Research in the Biological Sciences (RIBS) is a four-week intensive training program designed to expose students to a broad range of molecular, microbiological, and cell biological techniques currently used in research laboratories. Students are immersed in the research experience, giving them a taste of "life at the bench".Using a project-based approach, the course progresses from a survey of basic lab techniques to the application of current techniques in cell and molecular biology. Most of a typical RIBS day is spent in lab. We do not have a formal lecture schedule. Instead, lectures will be presented when needed to provide background and to introduce new concepts. Since communication skills are important in science, students will keep lab notebooks and they will make several group presentations. Notebooks are graded weekly to give the students feedback throughout the course. During the first two weeks of the course, students will learn basic lab techniques applicable in many research labs. For example, students will learn how to clone genes, PCR amplify their own DNA, and analyze DNA sequences. In addition, students will learn the basic operation of several types of microscopes, and will learn cell culture and fluorescence staining techniques. Lectures during this period will focus mostly on basic molecular biology - what is the structure of a gene, how are genes regulated, how can you study genes in the lab. We will also read original research articles, learning not just the science but also how scientists present results in written and oral formats. By the end of the second week, students will begin work on "independent" projects. During this phase of the course, students perform experiments mostly of their own design. Students generally base their projects on a suggested lists of experiments but the students are given considerable latitude and, after doing a little research the, often come up with exciting project ideas. The course ends with a research forum in which the students present the results of their projects. Successful completion of the course will give participants the experience and confidence to work in a research laboratory. On a space available basis, several students will be invited back the following year to work in the lab of a University of Chicago research scientist. Please see the Summer Session website for deadlines. This program typically has many more applicants than spaces available.
Frequently Asked Questions
Who are the instructors?Dr. Christopher Schonbaum is a senior lecturer in the Biological Sciences Collegiate Division at the University of Chicago, where he lectures and teaches labs in cell biology, genetics, and developmental biology. He has research experience in the development and molecular genetics of Drosophila (fruit fly) and C. elegans (nematode). Dr. Rosemary Zaragoza teaches Pharmacology Perspectives, which covers molecular, cellular and organ basics in biology and incorporate how drugs work at the molecular, cellular and organ levels in treatment of disease. She is the laboratory director for the Bios 20170's non-majors pre-med sequence. What are some examples of things we might do?

▸ Dataset excerpts:

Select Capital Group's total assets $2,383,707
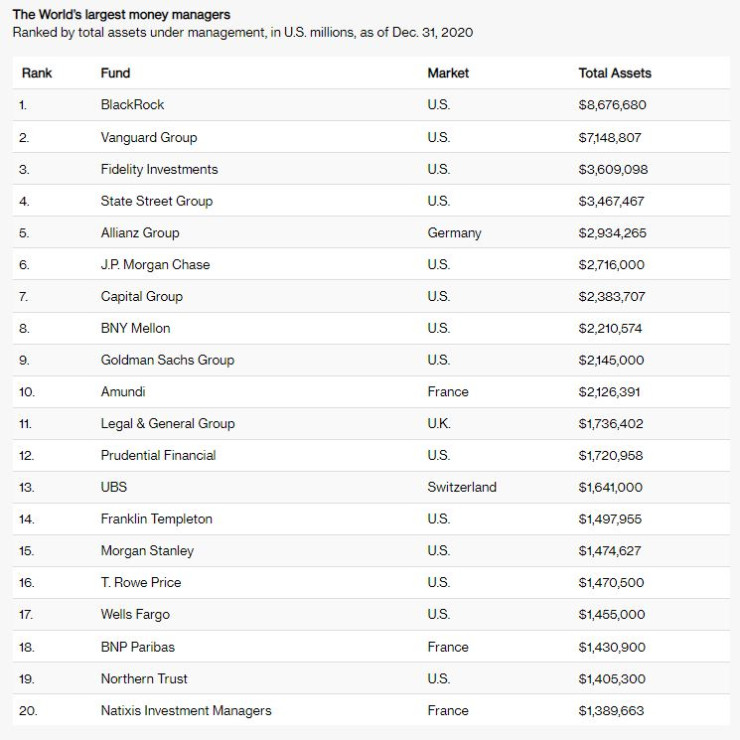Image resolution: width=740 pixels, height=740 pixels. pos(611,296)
--
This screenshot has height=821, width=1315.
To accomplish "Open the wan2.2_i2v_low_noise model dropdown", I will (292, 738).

▸ Problem requirements:
Based on the RIBS program description, say whether each statement agrees with it. Answer yes or no for each and quote the words that decide it.
1. The program lasts six weeks.
2. Lectures follow a formal schedule.
3. Student notebooks are graded weekly.
Base your answer only on the RIBS program description.

▸ Completed exercise:
1. No: "a four-week intensive training program"
2. No: "We do not have a formal lecture schedule."
3. Yes: "Notebooks are graded weekly to give the students feedback throughout the course."